Rows from a screen-grounding dataset
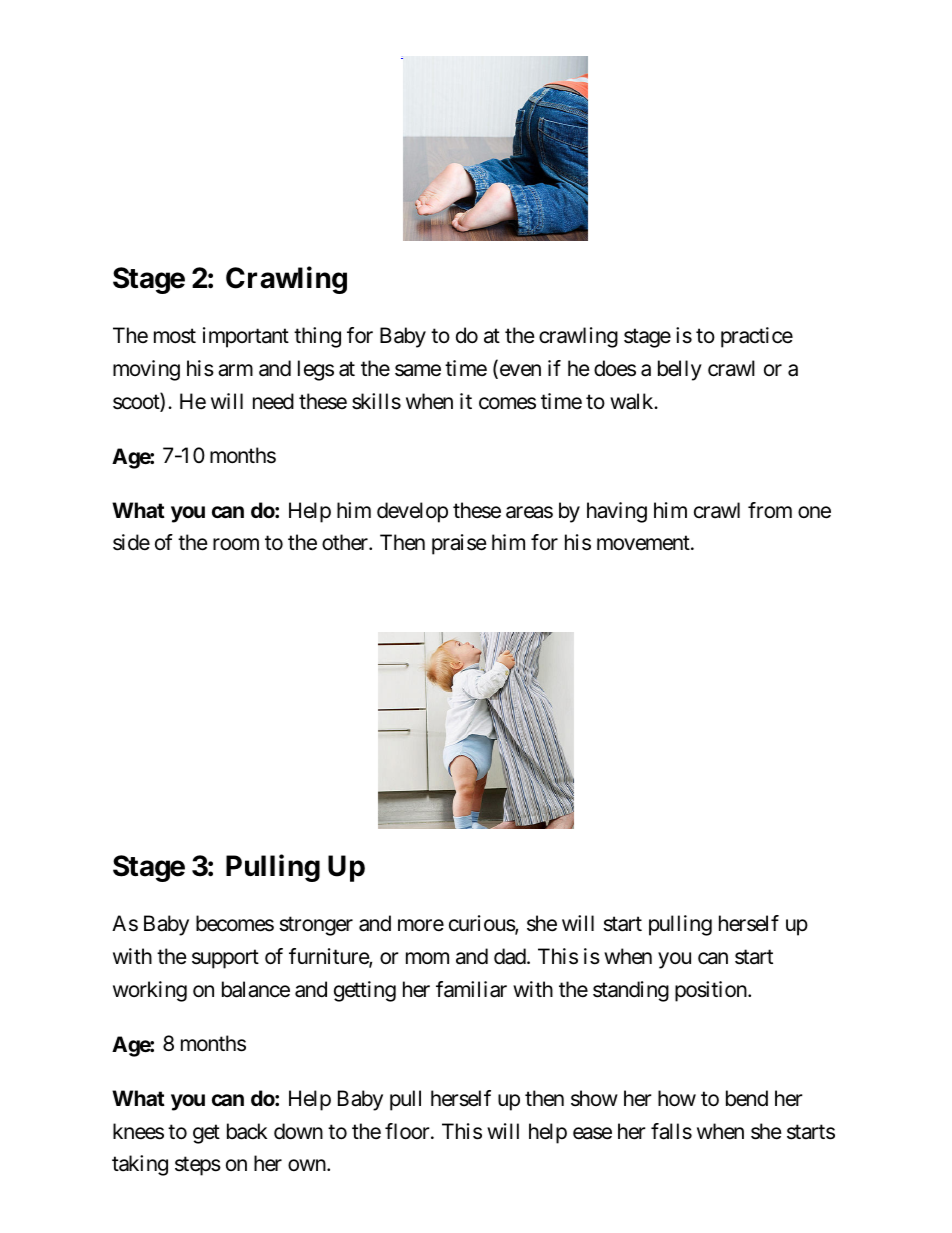  I want to click on thing, so click(317, 337).
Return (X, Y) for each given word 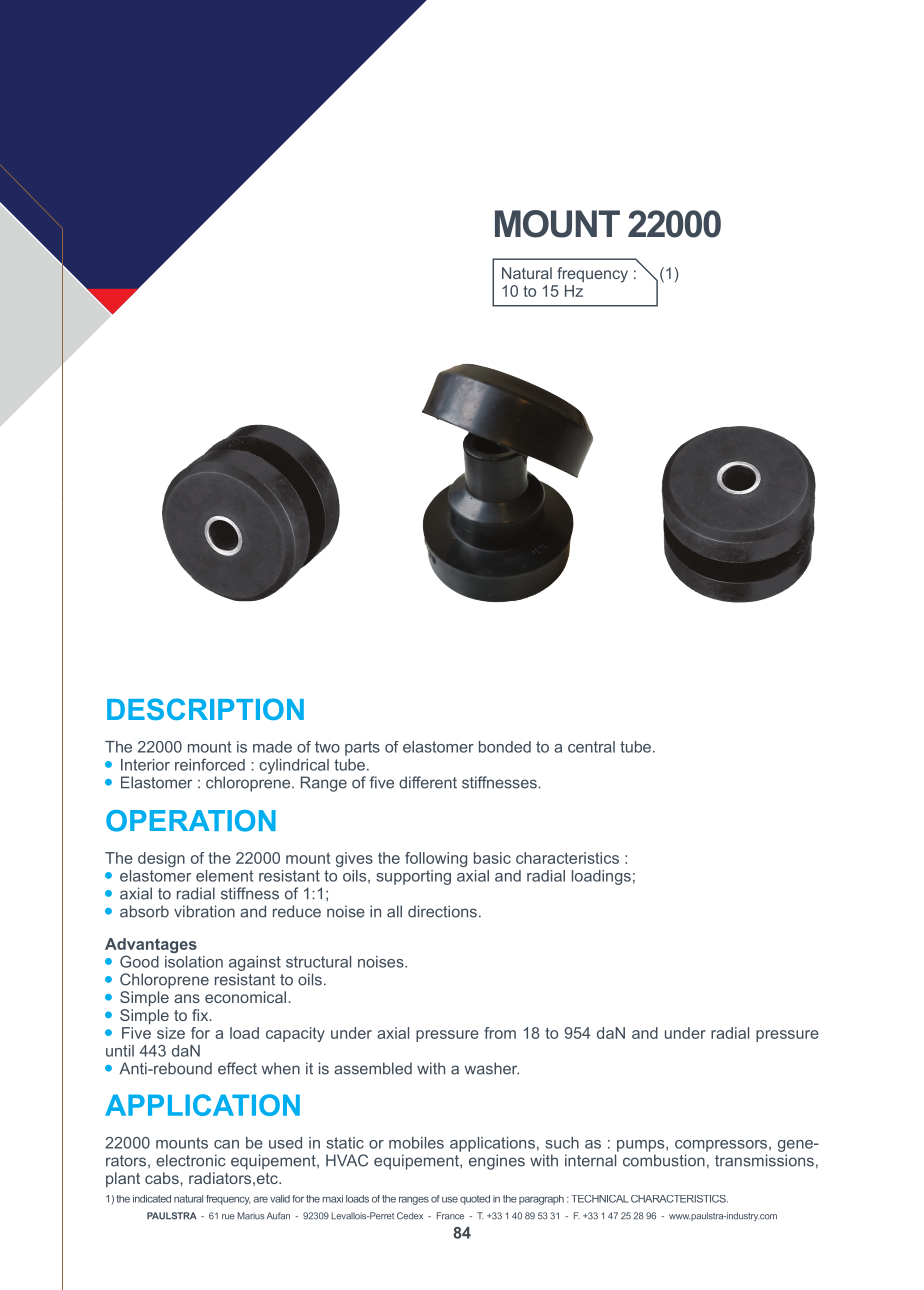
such (562, 1143)
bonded (505, 747)
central (591, 747)
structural (318, 962)
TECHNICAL (599, 1199)
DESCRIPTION (205, 709)
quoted (475, 1200)
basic (492, 858)
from (500, 1033)
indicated (152, 1199)
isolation (194, 962)
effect (237, 1068)
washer (492, 1068)
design (161, 859)
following (436, 859)
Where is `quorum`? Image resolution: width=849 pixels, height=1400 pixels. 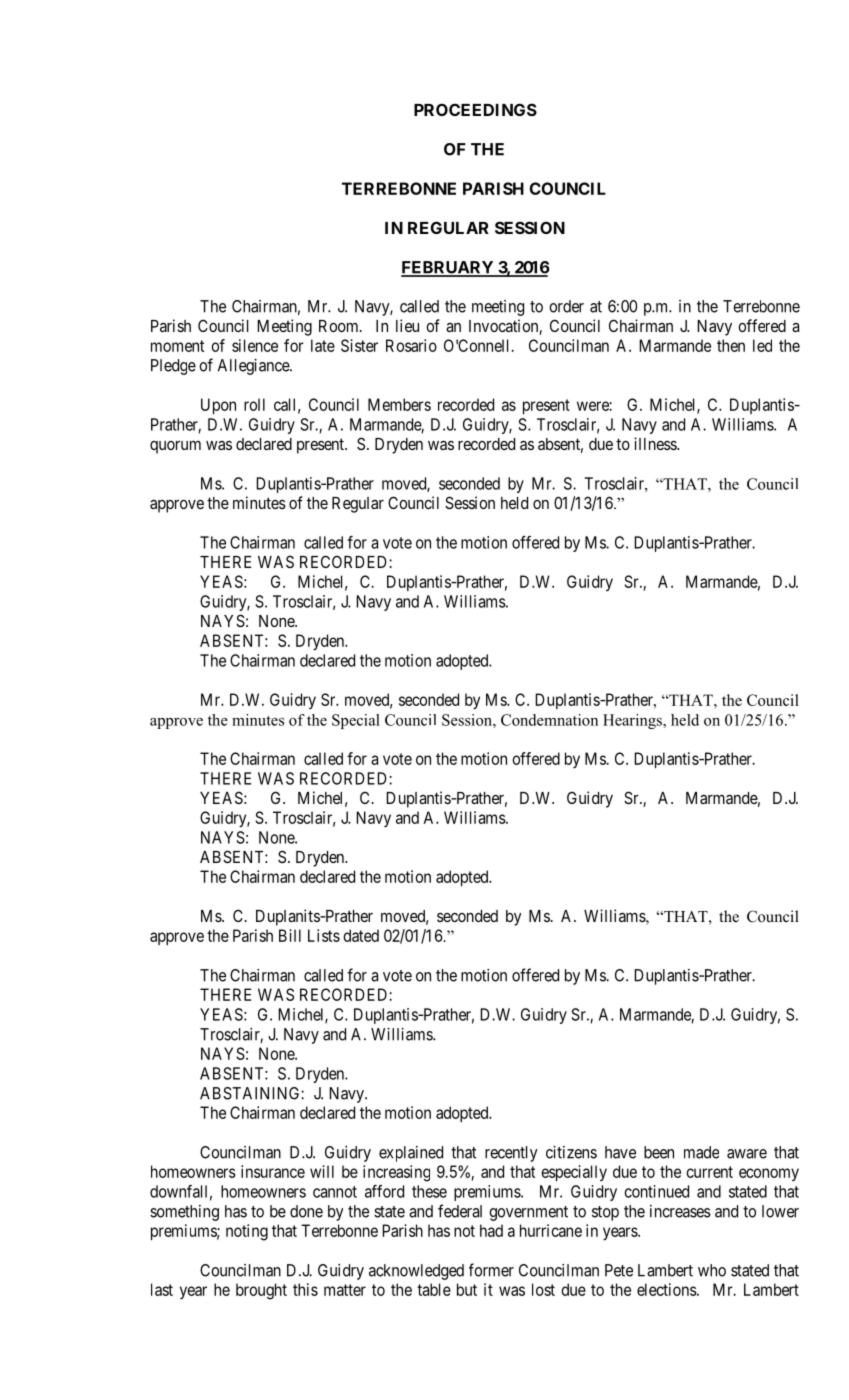 quorum is located at coordinates (175, 447).
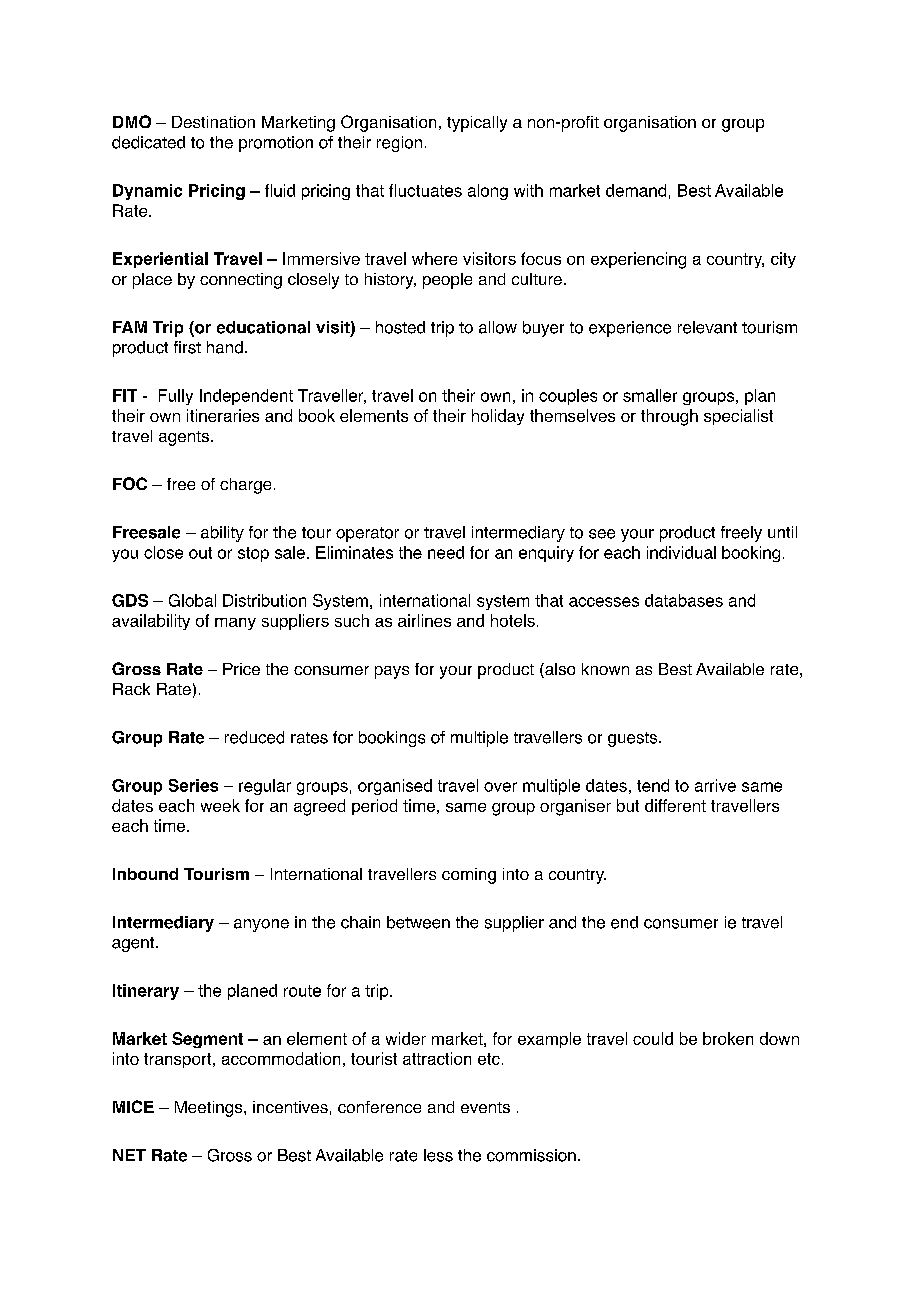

◆ **Goal**: Rewrite the material starting at its beginning and ending at the line that contains "washer (492, 1068)", swapping "isolation" for "insulation" and leaving everything else unchanged. Leave the pictures out of your answer.

◆ **Problem solution**:
  I want to click on thing, so click(317, 337).
Return (X, Y) for each given word 
such (562, 1143)
bonded (505, 747)
central (591, 747)
structural (318, 962)
TECHNICAL (599, 1199)
DESCRIPTION (205, 709)
quoted (475, 1200)
basic (492, 858)
from (500, 1033)
indicated (152, 1199)
insulation (194, 962)
effect (237, 1068)
washer (492, 1068)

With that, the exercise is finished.